* Short task: Find each line in the items below that contains the word "info" and copy those lines.

[Entries from a dataset]
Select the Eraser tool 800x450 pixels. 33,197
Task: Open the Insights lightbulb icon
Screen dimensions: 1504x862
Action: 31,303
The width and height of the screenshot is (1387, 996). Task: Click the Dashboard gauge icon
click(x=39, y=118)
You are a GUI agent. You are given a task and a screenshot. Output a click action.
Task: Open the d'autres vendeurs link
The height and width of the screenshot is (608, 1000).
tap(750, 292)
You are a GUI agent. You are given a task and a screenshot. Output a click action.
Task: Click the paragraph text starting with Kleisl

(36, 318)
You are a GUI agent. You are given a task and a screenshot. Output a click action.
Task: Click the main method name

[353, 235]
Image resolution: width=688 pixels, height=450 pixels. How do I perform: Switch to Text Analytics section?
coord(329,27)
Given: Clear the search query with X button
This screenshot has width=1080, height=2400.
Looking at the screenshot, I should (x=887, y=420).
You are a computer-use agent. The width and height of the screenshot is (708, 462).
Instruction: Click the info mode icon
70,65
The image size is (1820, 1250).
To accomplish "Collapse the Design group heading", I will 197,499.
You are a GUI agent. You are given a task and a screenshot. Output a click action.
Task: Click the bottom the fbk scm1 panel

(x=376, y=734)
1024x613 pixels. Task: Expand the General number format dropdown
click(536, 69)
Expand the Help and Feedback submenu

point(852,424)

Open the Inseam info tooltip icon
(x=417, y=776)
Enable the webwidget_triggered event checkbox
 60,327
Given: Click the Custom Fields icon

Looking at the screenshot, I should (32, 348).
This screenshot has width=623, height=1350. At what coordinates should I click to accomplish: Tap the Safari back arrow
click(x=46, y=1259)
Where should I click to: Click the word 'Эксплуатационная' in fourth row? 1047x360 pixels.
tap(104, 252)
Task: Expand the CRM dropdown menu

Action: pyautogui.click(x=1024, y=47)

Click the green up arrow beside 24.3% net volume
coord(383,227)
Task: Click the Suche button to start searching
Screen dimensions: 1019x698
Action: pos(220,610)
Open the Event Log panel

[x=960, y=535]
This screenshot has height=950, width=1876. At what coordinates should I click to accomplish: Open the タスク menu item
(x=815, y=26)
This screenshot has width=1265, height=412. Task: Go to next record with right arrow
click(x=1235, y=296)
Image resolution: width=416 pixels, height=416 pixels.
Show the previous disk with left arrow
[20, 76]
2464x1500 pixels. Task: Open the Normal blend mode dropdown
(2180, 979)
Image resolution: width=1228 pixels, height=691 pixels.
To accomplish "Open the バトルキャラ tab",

* Task response:
Instruction: Click the info mode icon
Open the Inseam info tooltip icon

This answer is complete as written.